BERKELEY — As men who grew up in wartime Europe, it's not surprising that Bernie Rosner and Fritz Tubach became friends when they met in America.
Except for this:
Rosner was the only member of his family to survive Auschwitz. Tubach is the son of a Nazi officer.
It turned out that the two survivors from opposite sides of the Holocaust had something in common--a determination to chase down their demons together.
"I don't think I did any significant crying about the past for 50 years until I met Fritz," says Rosner.
For Tubach, writing in their joint memoir, "An Uncommon Friendship," published this month, it came down to this: "I simply refused to accept the fact that the deadly barbed wire erected by Adolf Hitler . . . would forever mark us off from one another."
Rosner's story began in 1932 in the Hungarian village of Tab. The son of Orthodox Jews, Rosner, whose given first name is Bernat, remembers an early life that revolved around home, school and synagogue.
Frederic "Fritz" Tubach had a bit more cosmopolitan start; he was born in San Francisco, where his father was a movie theater violinist. But when Fritz was 3, the family moved back to the German village of its roots. The year was 1933, and Hitler had just come to power.
At first, the evil spreading across Europe cast a distant shadow.
Rosner remembers Jewish kids getting beat up, but he also remembers Jewish families practicing a form of musical resistance by singing Yiddish ditties belittling their persecutors.
Tubach remembers Kristallnacht, the "Night of Broken Glass" in November 1938 when synagogues and Jewish homes and businesses across Germany were attacked in a Nazi-orchestrated campaign.

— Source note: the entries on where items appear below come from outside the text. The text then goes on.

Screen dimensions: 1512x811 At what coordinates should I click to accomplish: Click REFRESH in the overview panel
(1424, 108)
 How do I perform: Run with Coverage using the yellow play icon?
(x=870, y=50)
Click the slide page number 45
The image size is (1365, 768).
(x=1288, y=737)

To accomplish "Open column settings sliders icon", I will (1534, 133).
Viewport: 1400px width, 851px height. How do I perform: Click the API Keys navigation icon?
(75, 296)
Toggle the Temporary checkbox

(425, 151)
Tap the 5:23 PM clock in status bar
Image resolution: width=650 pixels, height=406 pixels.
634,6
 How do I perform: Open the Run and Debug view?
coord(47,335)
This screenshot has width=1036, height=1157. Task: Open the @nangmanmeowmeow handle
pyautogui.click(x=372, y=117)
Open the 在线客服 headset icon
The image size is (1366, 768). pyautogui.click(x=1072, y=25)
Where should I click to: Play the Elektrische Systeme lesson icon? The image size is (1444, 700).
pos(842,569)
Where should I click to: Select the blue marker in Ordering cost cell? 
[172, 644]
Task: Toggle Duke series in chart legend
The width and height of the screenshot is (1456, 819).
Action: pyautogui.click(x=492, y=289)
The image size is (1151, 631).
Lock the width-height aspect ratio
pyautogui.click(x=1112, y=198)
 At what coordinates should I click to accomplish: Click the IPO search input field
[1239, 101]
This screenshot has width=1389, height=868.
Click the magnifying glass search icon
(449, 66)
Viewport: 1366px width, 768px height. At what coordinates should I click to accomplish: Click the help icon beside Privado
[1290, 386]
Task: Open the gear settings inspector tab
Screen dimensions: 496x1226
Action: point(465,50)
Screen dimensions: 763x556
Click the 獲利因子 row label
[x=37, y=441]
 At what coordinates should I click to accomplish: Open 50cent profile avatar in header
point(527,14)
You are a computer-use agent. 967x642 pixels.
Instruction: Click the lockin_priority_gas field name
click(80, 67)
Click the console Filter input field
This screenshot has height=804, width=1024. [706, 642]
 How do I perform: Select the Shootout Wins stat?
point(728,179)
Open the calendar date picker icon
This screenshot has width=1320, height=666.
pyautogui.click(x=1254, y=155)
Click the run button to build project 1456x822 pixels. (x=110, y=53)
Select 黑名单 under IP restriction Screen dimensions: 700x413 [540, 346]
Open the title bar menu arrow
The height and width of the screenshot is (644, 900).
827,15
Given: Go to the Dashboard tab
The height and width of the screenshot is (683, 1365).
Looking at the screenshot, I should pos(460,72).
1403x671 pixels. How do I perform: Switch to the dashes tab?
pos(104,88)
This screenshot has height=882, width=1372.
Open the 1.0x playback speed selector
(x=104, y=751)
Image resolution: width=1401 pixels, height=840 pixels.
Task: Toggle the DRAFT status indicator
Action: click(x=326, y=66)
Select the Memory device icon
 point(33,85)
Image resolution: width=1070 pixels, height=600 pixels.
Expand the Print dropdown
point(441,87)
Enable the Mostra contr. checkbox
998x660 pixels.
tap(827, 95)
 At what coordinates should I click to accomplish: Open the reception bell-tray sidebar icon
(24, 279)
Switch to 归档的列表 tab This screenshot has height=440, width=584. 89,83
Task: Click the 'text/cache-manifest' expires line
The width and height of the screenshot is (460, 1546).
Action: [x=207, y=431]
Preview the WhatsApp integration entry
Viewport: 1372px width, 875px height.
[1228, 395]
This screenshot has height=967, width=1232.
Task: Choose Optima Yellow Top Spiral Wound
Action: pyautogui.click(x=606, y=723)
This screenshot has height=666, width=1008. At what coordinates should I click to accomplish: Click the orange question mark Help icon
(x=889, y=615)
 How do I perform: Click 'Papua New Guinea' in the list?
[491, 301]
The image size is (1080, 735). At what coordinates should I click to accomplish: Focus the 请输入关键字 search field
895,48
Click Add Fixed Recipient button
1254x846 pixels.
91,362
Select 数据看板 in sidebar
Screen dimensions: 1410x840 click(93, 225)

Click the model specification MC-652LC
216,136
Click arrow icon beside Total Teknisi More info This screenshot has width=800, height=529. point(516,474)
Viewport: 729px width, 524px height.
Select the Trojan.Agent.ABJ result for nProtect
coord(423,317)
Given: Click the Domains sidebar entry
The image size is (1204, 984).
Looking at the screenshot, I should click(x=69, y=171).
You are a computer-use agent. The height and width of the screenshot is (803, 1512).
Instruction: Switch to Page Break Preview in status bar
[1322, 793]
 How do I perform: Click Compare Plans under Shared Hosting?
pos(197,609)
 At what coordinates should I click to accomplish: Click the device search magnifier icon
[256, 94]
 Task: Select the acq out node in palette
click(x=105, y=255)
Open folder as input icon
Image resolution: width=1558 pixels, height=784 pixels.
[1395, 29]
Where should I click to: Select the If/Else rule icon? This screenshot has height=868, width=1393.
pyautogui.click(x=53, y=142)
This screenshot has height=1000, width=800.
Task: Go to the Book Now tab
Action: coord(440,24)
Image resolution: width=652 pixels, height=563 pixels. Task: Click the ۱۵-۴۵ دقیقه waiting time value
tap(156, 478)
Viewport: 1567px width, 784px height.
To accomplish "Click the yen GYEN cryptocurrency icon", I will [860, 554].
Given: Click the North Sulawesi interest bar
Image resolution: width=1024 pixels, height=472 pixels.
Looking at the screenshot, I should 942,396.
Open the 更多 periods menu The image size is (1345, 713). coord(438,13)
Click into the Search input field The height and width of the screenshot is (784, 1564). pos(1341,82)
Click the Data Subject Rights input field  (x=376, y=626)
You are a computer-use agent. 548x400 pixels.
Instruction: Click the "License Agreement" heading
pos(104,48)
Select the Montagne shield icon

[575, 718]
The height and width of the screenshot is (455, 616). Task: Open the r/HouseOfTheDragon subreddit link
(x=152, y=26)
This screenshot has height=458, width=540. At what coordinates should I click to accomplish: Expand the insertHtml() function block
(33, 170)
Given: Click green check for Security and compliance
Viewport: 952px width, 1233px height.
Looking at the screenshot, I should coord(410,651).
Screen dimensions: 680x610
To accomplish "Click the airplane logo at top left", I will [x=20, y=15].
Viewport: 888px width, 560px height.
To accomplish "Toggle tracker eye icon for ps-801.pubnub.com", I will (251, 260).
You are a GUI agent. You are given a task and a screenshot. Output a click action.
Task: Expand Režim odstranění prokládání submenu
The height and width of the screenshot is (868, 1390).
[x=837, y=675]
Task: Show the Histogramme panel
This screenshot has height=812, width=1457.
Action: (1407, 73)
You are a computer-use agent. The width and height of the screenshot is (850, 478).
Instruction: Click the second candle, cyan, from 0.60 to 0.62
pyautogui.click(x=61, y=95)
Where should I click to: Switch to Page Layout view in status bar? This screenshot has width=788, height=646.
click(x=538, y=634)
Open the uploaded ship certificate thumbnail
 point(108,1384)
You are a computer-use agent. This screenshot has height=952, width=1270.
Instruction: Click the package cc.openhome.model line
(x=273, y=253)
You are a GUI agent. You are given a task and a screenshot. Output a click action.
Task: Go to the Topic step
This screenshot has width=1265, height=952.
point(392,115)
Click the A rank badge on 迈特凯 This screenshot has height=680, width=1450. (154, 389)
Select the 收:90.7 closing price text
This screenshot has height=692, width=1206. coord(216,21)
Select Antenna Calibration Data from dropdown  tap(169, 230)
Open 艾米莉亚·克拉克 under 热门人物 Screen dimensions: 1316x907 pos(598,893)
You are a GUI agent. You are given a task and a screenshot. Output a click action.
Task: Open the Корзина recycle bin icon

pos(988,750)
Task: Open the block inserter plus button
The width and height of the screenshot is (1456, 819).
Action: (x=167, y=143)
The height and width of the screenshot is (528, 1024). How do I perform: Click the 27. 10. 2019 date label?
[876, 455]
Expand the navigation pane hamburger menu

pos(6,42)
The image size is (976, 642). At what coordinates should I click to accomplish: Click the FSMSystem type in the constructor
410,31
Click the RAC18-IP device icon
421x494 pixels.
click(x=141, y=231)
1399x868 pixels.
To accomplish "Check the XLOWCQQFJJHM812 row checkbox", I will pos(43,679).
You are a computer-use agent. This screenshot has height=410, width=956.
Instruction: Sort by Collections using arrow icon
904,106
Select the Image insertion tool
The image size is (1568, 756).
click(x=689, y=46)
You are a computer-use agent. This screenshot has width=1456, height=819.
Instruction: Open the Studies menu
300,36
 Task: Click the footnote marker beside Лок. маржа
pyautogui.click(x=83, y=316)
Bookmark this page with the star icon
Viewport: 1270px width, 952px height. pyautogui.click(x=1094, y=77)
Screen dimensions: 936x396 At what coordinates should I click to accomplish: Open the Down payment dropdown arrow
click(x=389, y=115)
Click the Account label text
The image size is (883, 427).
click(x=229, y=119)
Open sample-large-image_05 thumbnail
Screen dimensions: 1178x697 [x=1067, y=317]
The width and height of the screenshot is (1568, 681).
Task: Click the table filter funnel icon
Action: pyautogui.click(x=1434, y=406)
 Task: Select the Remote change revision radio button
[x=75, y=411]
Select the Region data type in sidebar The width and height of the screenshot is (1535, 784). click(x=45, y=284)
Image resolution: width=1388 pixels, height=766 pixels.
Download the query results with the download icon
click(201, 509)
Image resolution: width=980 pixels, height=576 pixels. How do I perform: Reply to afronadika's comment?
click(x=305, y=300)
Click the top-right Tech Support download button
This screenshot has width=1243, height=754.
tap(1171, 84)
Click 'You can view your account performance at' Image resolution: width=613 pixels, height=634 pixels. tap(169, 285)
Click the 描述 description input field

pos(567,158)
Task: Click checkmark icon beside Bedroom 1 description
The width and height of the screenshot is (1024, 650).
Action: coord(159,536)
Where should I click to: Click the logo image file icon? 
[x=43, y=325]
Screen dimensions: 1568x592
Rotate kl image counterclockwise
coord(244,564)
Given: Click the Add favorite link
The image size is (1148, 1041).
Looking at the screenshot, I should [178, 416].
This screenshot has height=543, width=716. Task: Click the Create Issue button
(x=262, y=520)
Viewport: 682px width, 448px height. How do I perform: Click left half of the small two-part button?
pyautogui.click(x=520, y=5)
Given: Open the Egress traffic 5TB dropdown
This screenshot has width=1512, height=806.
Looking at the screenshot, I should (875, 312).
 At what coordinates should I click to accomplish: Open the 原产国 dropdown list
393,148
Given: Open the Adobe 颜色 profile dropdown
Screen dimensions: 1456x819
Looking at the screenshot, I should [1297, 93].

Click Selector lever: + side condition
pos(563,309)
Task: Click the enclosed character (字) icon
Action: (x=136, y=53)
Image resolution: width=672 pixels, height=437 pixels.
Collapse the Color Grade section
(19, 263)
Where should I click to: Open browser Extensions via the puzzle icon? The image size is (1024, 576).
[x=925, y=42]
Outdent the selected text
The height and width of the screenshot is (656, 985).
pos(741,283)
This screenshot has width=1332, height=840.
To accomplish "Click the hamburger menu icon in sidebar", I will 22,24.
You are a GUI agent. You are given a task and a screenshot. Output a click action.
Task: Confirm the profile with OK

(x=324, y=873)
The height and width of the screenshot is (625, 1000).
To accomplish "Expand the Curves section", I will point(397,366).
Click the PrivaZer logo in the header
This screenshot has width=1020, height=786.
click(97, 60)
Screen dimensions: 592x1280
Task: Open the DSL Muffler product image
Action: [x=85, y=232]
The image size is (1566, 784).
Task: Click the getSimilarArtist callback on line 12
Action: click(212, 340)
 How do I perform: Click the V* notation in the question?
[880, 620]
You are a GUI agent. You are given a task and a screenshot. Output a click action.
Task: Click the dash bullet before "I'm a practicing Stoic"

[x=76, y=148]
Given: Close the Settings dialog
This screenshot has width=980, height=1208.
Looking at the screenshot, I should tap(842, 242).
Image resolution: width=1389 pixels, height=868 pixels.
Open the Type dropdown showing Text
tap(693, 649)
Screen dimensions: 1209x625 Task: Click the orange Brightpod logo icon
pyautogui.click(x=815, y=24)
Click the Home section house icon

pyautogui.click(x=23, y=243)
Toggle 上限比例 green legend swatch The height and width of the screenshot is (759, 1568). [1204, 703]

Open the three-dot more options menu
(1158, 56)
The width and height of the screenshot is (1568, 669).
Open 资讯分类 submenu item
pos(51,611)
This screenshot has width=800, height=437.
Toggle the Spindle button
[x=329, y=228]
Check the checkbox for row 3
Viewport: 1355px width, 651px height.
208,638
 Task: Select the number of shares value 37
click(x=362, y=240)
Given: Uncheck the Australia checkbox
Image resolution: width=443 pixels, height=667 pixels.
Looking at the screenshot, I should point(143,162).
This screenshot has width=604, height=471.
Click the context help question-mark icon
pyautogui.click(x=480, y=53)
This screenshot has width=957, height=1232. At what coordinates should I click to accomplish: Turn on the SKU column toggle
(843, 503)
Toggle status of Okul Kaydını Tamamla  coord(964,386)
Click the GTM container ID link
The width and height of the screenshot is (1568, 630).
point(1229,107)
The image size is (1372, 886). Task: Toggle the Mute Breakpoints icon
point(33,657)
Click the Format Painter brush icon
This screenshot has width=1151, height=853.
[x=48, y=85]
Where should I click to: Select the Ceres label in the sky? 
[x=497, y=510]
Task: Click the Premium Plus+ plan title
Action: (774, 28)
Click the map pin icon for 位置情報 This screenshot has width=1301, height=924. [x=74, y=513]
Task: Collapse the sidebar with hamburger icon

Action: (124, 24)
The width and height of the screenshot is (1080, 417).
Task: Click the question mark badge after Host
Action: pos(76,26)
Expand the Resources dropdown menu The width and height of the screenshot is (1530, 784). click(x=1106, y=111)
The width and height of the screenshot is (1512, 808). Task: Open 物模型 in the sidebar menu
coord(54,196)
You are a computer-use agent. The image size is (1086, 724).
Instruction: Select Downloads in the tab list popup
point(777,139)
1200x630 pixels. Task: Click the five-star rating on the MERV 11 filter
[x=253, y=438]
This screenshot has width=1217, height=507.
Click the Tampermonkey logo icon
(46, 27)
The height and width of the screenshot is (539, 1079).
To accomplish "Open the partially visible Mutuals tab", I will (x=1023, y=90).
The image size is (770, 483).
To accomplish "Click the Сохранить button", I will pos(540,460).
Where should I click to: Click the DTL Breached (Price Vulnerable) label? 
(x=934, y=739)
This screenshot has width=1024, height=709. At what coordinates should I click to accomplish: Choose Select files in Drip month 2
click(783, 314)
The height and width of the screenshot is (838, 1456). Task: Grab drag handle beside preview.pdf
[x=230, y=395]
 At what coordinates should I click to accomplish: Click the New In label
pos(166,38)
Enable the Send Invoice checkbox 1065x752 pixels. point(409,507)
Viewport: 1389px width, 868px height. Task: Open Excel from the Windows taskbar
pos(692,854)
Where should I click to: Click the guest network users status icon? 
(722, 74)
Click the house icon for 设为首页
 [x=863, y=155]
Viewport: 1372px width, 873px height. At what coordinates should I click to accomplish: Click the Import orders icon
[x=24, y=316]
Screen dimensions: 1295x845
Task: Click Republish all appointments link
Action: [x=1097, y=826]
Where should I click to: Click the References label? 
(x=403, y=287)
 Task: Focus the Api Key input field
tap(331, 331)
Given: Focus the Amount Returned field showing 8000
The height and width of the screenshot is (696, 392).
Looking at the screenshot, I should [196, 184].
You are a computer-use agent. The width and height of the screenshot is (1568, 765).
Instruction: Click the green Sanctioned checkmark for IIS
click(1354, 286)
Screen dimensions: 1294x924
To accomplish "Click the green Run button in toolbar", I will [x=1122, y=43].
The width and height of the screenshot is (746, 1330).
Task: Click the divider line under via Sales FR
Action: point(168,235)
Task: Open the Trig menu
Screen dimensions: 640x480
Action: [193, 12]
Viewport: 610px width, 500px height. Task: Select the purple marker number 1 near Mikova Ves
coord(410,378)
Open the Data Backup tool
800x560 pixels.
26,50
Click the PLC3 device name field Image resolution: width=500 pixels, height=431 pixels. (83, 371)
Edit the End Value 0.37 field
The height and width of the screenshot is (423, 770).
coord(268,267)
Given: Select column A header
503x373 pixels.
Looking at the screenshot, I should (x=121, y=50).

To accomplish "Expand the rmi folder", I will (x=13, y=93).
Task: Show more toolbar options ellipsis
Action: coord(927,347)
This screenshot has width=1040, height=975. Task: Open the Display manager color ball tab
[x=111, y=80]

People were aware that Jews were being "reallocated" to the east, but they were even more aware that it was dangerous to talk about it, he says. "There was a kind of feeling that some terrible things may be happening there."
Terrible things were happening.
The Holocaust reached Rosner in the spring of 1944 when fascists took over the Hungarian government.
Jews were forbidden to travel, forced to wear identifying yellow stars and ordered to move into a section of the village designated the Jewish ghetto.
(A fleet-footed 12-year-old, Rosner was chosen to run messages across ghetto lines. Once, he came across a group of well-dressed Nazi officers. One patted him on the head, saying, "Kleiner bube"--"Little boy." Later, Rosner recognized him in a newspaper photograph: Adolf Eichmann, a chief architect of the Holocaust.)
In July 1944, the Jews of Tab were rounded up and pushed into cattle cars for the four-day journey to the Auschwitz-Birkenau concentration camp.
On their arrival, Rosner's father disappeared almost immediately. Men and women were separated, ostensibly for showers and delousing. His mother tried to keep her two boys, Bernie and 10-year-old Alexander, with her, but 12-year-old Bernie didn't want to shower with the women. Lined up with the men, the two boys reached two officers who were dividing the column into two groups, left and right. Alexander was ordered to go to the left; Bernie started to follow him, remembering his mother's instructions to look after his little brother. Guards watched him take a few steps and shoved him to the right --the group designated for slave labor.
It was only gradually that Rosner came to understand that of his entire family--brother, father, mother, uncles, aunts--only he was left alive.
For Tubach, war meant being drafted into the Jungvolk, the organization for boys too young to join Hitler Youth. A rebellious youth, he once stuffed a small U.S. flag beneath his Nazi brownshirt.
As it turned out, Tubach didn't make it to Hitler Youth. His anti-Nazi stepmother bravely stood against it. At the time, Tubach was angry; today, he's grateful.
His father, meanwhile, was serving as a counterintelligence officer in the British Channel Islands. The elder Tubach had called the violence of Kristallnacht "stupid." Tubach says his father once admitted to having sent an English civilian to "a camp in Germany," but denied all knowledge of the Holocaust, calling it "the most terrible crime."
There were no such ambiguities for Rosner; every day was a visceral struggle with death.
Once, when he realized he was getting left behind with the old and sick, he tried to jump over a wall to join another group. A guard pinned him to the wall, but then shrugged his shoulders and let him go.
Transferred to the Mauthausen concentration camp in Austria, Rosner was at one point put to work in the camp quarry. For a day, the boy struggled up and down the uneven stone steps, watching as half a dozen men dropped dead of exhaustion or were pushed to their deaths, still clutching the heavy stones. (Telling the story to his friend Tubach for their book 50 years later, Rosner would ask: "Why didn't they let go of the rocks?") The quarry was a death sentence, but after that first day he was reassigned to kitchen work.